Le mystère que je reste en moi-même pour moi-même, c’est le Secret d’un Absolu infigurable, qui se donne à co-naître grâce à la vitalité de tous les possibles qu’il actualise à la traversée de ma seule expérience. La conjonction « et » à l’intérieur du binôme un mouvement et un repos, désigne une seule identité et une seule réalité. Néanmoins chacun des deux termes n’est pas l’autre et n’est pas réductible à l’autre. Ni logique ‘physicaliste’, ni explication possible : la preuve s’éprouve à l’épreuve de son irrémédiable négation, toute mesure s’appliquant toujours là et non ici, à la source de pure lumière…
Il aura fallu, étrange et rare alchimie, que les concepts et l’intuition s’enrichissent jusqu’à l’extrême perfection d’eux-mêmes et que s’établisse une sorte de silence logique, l’écho de l’âme qui s’aime d’un amour infini, la Vie comme une réitération de l’Esprit pur, le dialogue d’un nominatif absolu rêvant éternellement sa propre duplication, imaginant les scénarios de l’existence multipliée par le miroir des images. Mais qui a jamais témoigné de ce halo silencieux de pure lumière, nimbant le chant et les couleurs de la vie ? La méditation de la vie sera donc l’élucidation perpétuelle de l’intimité jumelle de moi … et moi, repos et mouvement à la croisée de l’existant et du non-existant. Consonance ou résonance du Seul multiplié des échos innombrables de son chant. Et puisqu’il y a autant de chants que d’instruments, il ne peut y avoir ni programme ni obligation ; il revient à chacun, quand il le peut, d’accorder son instrument à cette musique sans notes… Lorsque la connaissance extrême délivre l’amour, l’amour délivre la liberté. Ainsi naît la vie poétique…

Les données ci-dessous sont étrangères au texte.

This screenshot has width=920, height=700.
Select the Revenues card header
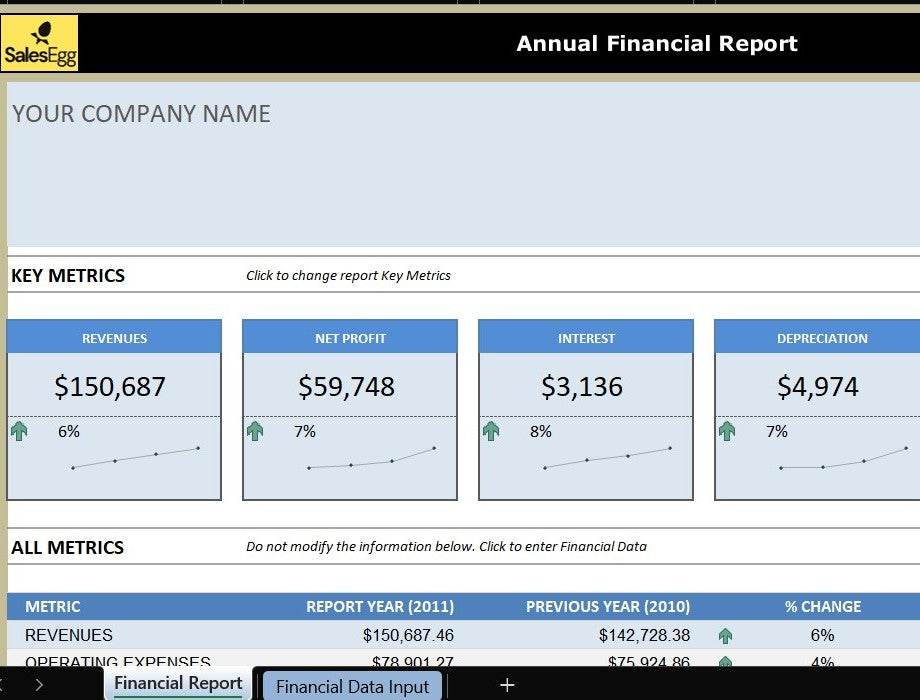tap(114, 338)
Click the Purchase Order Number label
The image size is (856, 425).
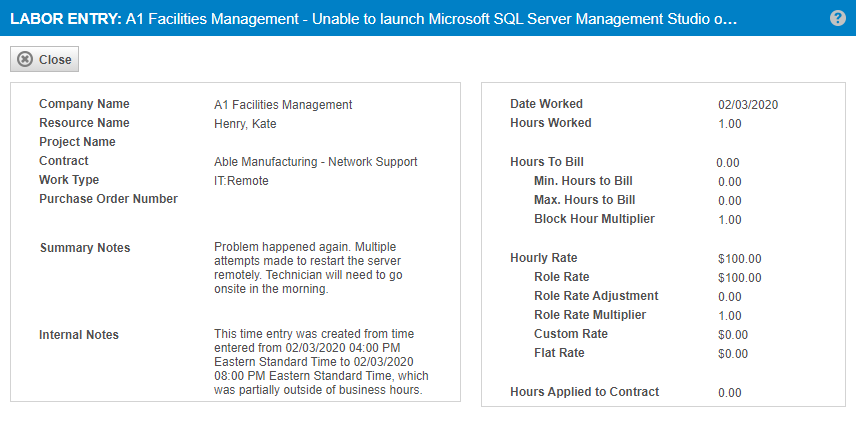109,199
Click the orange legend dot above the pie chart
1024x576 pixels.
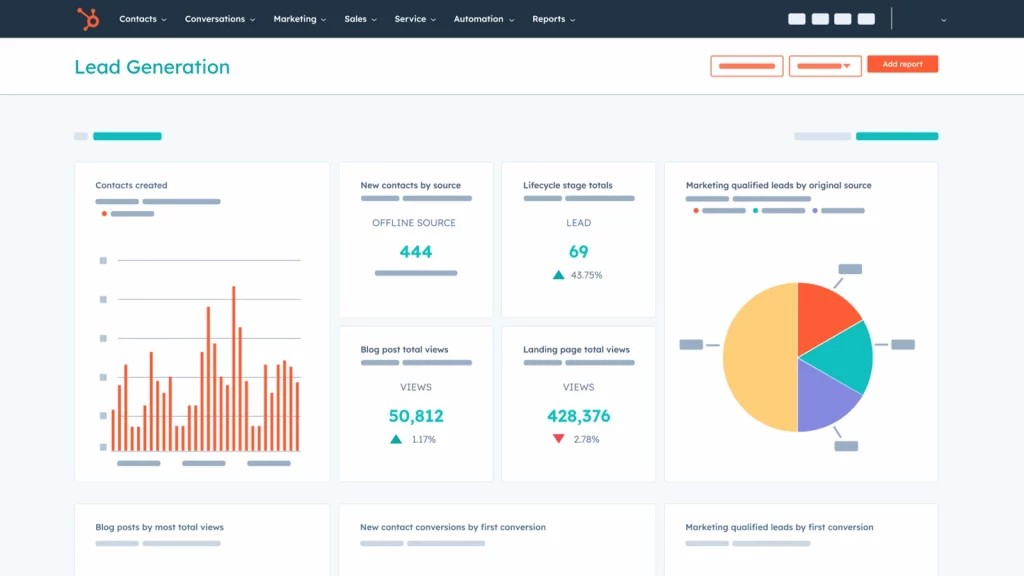click(696, 211)
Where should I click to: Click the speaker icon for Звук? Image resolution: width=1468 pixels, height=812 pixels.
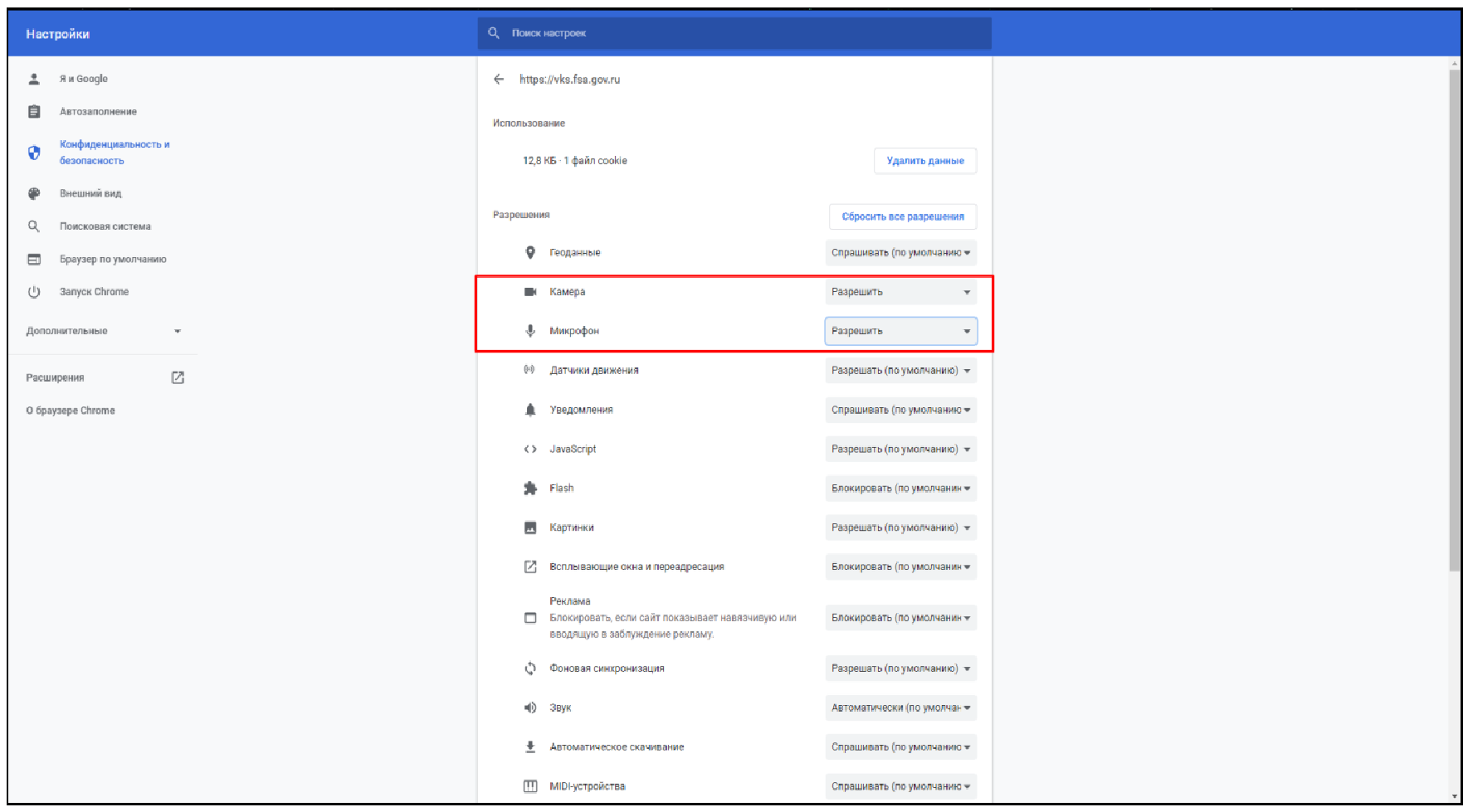530,707
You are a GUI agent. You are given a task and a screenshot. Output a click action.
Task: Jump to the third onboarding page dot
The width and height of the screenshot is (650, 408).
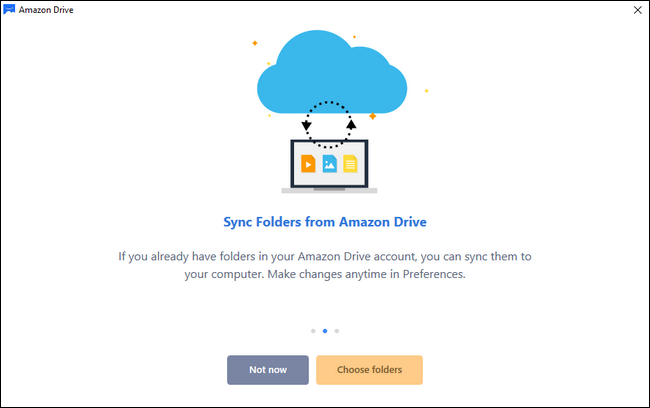[337, 330]
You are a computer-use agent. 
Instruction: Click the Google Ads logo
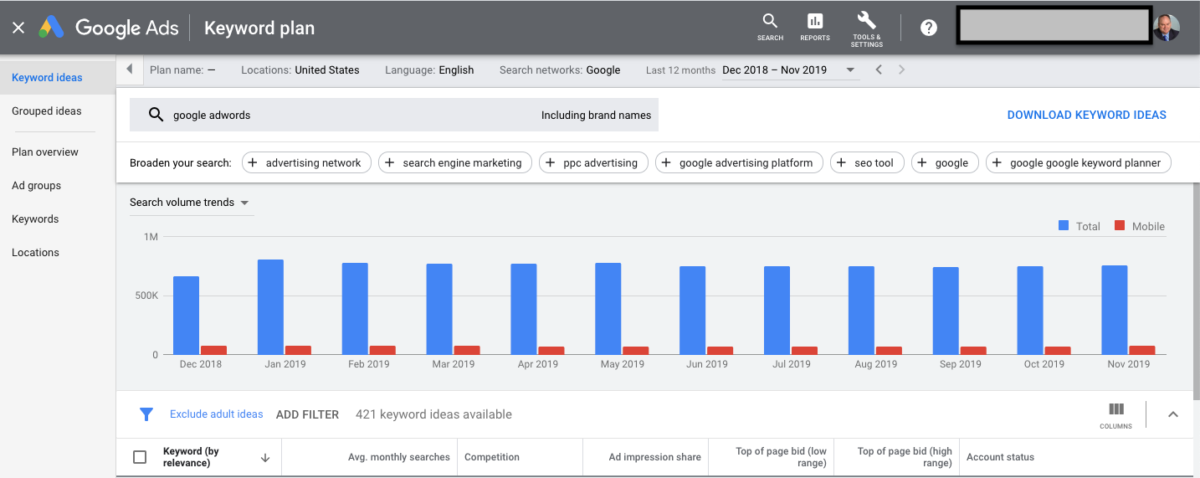[52, 28]
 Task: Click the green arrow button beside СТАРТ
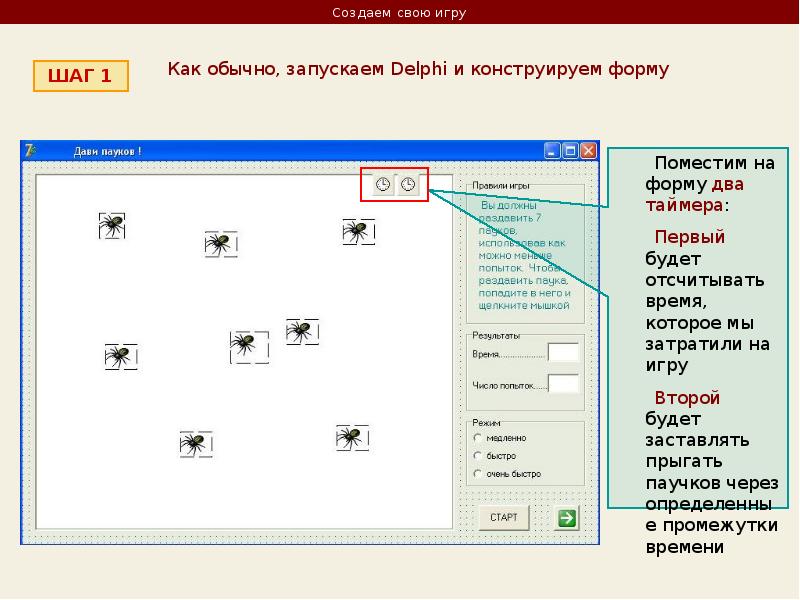(567, 517)
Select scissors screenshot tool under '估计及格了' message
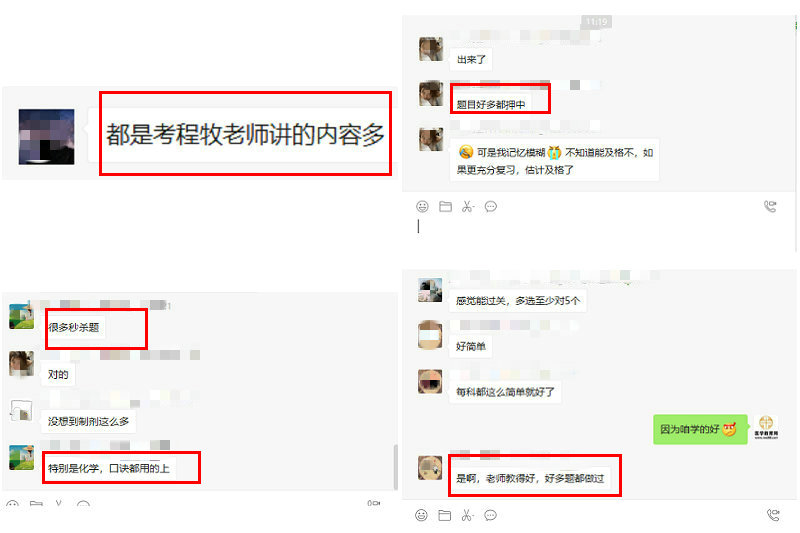 [x=468, y=207]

Je devrais dire : le poète, dire : ‘je’... Je suis responsable de la lumière où s’expose l’amour désirant le monde, c’est à dire responsable de moi-même oeuvrant, constituant, signifiant aux horizons de l’existence où je me co(n)nais… L’art est une traduction ou une interprétation de la visibilité du monde, de sa réalité physique, et une régénération de la langue, du vocabulaire, constitués pour le récit de la création et de la présentation… En regard d’un monde offert à l’expérience, l’art veut produire une autre perception de ce monde, et du même coup une autre aperception de moi-même… Ne pas effacer l’objet : simplement le désobjectiver, l’extraire de la perception qui en fait une chose et le rendre au règne de la Vie… Parachever la création, sans distorsion ; expliciter la différence, sans séparation : l’absolu en art, surrection de la vie éternelle.
…
il nous faut admettre ce mystère que je demeure pour moi-même. Bien qu’existant je ne suis pas objet ; existant, multipliant les caractères d’une seule personne ou me dispersant en une foule de personnes toutes pareilles à moi, je ‘mouvemente’ la création grâce aux innombrables modalités de ma conscience… Je ‘mouvemente’ ou si l’on préfère, je donne sens à ce qui serait chaos indifférencié sans le sujet, moi-même, témoin dans l’économie du Seul… ‘Voir’, s’apercevoir que l’Esprit pur est Vie, et qu’il y a création (cette dualité qui s’appelle je-u) et que je suis l’agent de cette création, ‘créateur-créé’ : telle, la splendeur de ma condition…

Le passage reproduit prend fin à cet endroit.